Copy the material below word for word, keeping every line. Leave the pictures out of your copy.

-- BEGIN --

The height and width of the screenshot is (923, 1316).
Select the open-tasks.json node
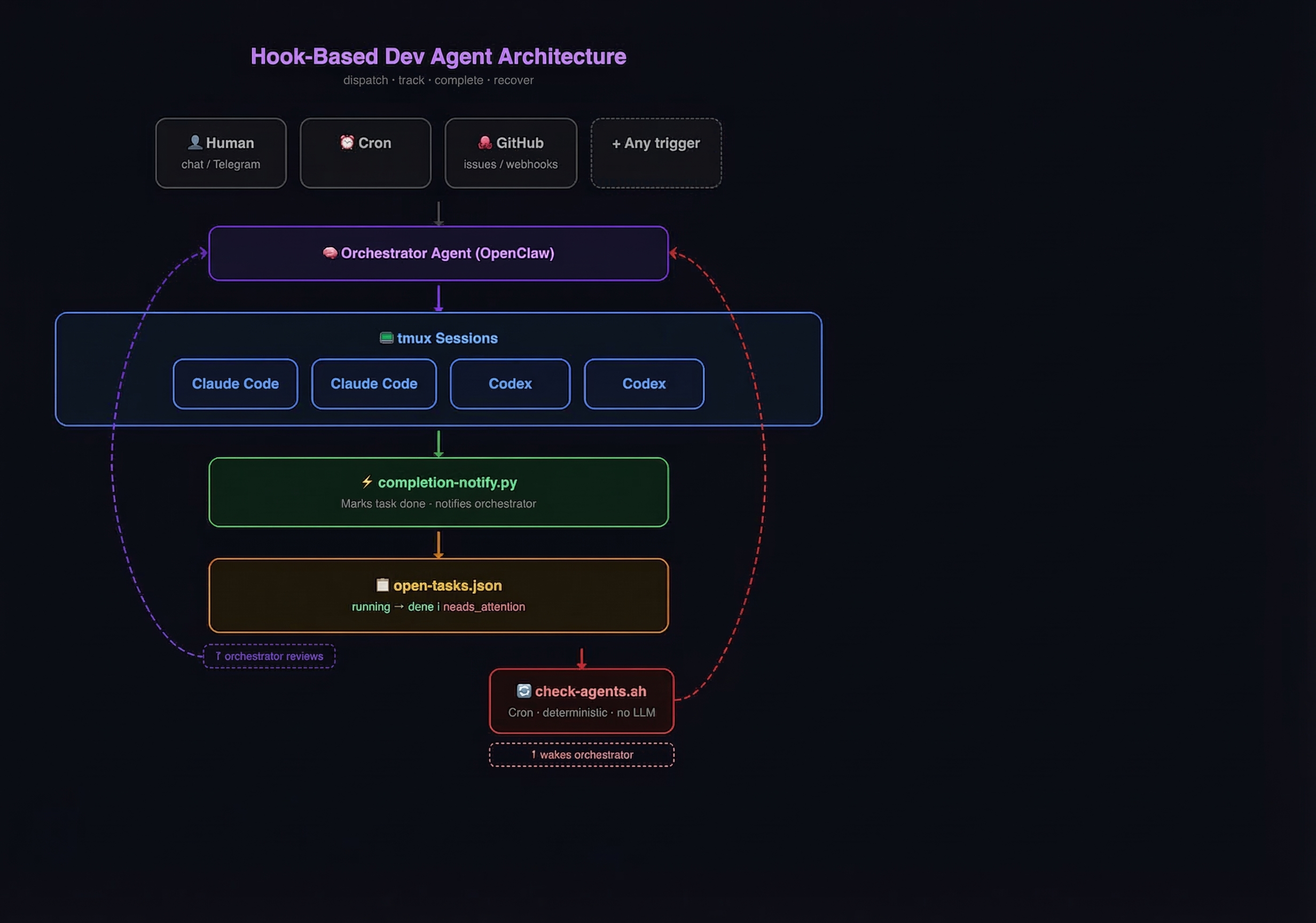(439, 595)
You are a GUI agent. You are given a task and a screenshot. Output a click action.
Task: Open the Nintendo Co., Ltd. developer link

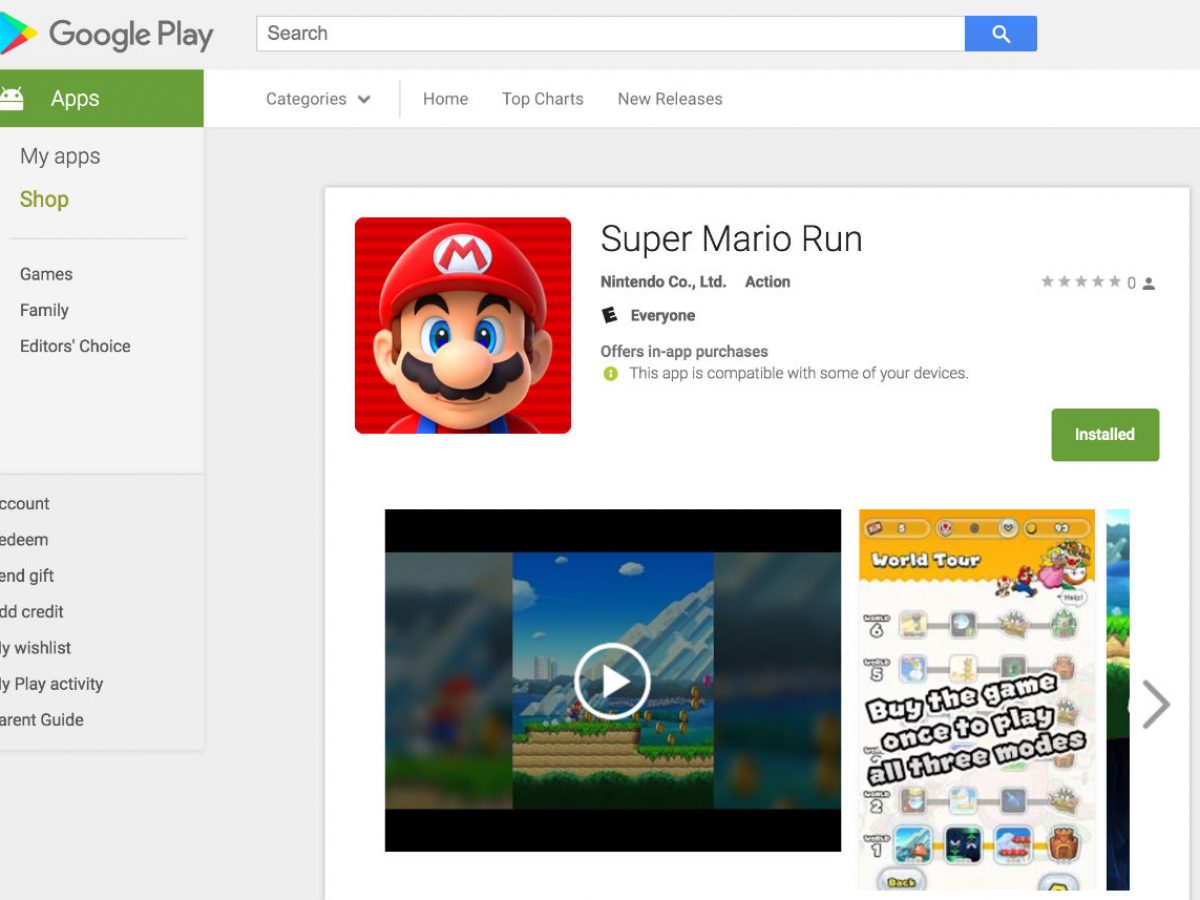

-- END --

### The result:
The height and width of the screenshot is (923, 1316).
Select the open-tasks.json node
(439, 595)
You are a GUI agent. You are given a task and a screenshot. Output a click action.
Task: Open the Nintendo Co., Ltd. developer link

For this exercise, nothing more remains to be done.